Data lines:
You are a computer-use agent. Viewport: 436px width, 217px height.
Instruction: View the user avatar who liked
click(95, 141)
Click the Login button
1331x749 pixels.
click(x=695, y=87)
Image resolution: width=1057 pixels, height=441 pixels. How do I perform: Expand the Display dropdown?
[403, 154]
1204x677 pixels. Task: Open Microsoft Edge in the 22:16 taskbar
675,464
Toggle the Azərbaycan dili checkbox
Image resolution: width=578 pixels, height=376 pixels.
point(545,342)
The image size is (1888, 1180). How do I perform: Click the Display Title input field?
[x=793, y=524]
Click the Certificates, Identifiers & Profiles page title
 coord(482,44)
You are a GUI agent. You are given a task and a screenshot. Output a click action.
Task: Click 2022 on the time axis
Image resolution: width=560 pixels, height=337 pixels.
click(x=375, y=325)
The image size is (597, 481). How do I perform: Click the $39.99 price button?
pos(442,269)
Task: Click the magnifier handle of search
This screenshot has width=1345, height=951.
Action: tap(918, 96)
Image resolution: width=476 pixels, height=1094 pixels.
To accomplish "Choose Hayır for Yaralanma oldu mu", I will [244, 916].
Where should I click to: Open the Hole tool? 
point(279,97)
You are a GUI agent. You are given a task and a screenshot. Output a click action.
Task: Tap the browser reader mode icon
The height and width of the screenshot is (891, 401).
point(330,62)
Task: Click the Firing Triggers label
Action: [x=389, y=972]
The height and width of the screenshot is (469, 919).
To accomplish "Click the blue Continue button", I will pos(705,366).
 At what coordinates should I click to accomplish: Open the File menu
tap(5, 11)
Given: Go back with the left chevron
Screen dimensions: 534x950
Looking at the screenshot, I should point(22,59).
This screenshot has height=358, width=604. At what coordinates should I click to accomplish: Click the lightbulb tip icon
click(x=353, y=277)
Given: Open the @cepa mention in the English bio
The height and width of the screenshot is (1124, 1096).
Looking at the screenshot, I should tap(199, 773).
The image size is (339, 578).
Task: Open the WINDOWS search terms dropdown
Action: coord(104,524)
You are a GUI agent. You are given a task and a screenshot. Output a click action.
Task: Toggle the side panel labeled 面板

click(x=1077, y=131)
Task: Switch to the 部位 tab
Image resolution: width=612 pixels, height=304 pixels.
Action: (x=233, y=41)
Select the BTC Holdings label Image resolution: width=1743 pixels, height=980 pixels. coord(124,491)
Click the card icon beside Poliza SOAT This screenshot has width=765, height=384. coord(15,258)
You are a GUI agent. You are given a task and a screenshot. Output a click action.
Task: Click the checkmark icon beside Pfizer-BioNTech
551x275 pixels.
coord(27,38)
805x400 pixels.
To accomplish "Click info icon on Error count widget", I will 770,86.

What the task asks:
Format every line of the records above as a numbered list, leaving out the blank lines.

Expected answer:
1. You are a computer-use agent. Viewport: 436px width, 217px height.
2. Instruction: View the user avatar who liked
3. click(95, 141)
4. Click the Login button
5. 1331x749 pixels.
6. click(x=695, y=87)
7. Image resolution: width=1057 pixels, height=441 pixels. How do I perform: Expand the Display dropdown?
8. [403, 154]
9. 1204x677 pixels. Task: Open Microsoft Edge in the 22:16 taskbar
10. 675,464
11. Toggle the Azərbaycan dili checkbox
12. Image resolution: width=578 pixels, height=376 pixels.
13. point(545,342)
14. The image size is (1888, 1180). How do I perform: Click the Display Title input field?
15. [x=793, y=524]
16. Click the Certificates, Identifiers & Profiles page title
17.  coord(482,44)
18. You are a GUI agent. You are given a task and a screenshot. Output a click action.
19. Task: Click 2022 on the time axis
20. Image resolution: width=560 pixels, height=337 pixels.
21. click(x=375, y=325)
22. The image size is (597, 481). How do I perform: Click the $39.99 price button?
23. pos(442,269)
24. Task: Click the magnifier handle of search
25. This screenshot has width=1345, height=951.
26. Action: tap(918, 96)
27. Image resolution: width=476 pixels, height=1094 pixels.
28. To accomplish "Choose Hayır for Yaralanma oldu mu", I will [244, 916].
29. Where should I click to: Open the Hole tool? 
30. point(279,97)
31. You are a GUI agent. You are given a task and a screenshot. Output a click action.
32. Task: Tap the browser reader mode icon
33. The height and width of the screenshot is (891, 401).
34. point(330,62)
35. Task: Click the Firing Triggers label
36. Action: [x=389, y=972]
37. The height and width of the screenshot is (469, 919).
38. To accomplish "Click the blue Continue button", I will pos(705,366).
39.  At what coordinates should I click to accomplish: Open the File menu
40. tap(5, 11)
41. Given: Go back with the left chevron
42. Screen dimensions: 534x950
43. Looking at the screenshot, I should point(22,59).
44. This screenshot has height=358, width=604. At what coordinates should I click to accomplish: Click the lightbulb tip icon
45. click(x=353, y=277)
46. Given: Open the @cepa mention in the English bio
47. The height and width of the screenshot is (1124, 1096).
48. Looking at the screenshot, I should tap(199, 773).
49. The image size is (339, 578).
50. Task: Open the WINDOWS search terms dropdown
51. Action: coord(104,524)
52. You are a GUI agent. You are given a task and a screenshot. Output a click action.
53. Task: Toggle the side panel labeled 面板
54. click(x=1077, y=131)
55. Task: Switch to the 部位 tab
56. Image resolution: width=612 pixels, height=304 pixels.
57. Action: (x=233, y=41)
58. Select the BTC Holdings label Image resolution: width=1743 pixels, height=980 pixels. coord(124,491)
59. Click the card icon beside Poliza SOAT This screenshot has width=765, height=384. coord(15,258)
60. You are a GUI agent. You are given a task and a screenshot. Output a click action.
61. Task: Click the checkmark icon beside Pfizer-BioNTech
62. 551x275 pixels.
63. coord(27,38)
64. 805x400 pixels.
65. To accomplish "Click info icon on Error count widget", I will 770,86.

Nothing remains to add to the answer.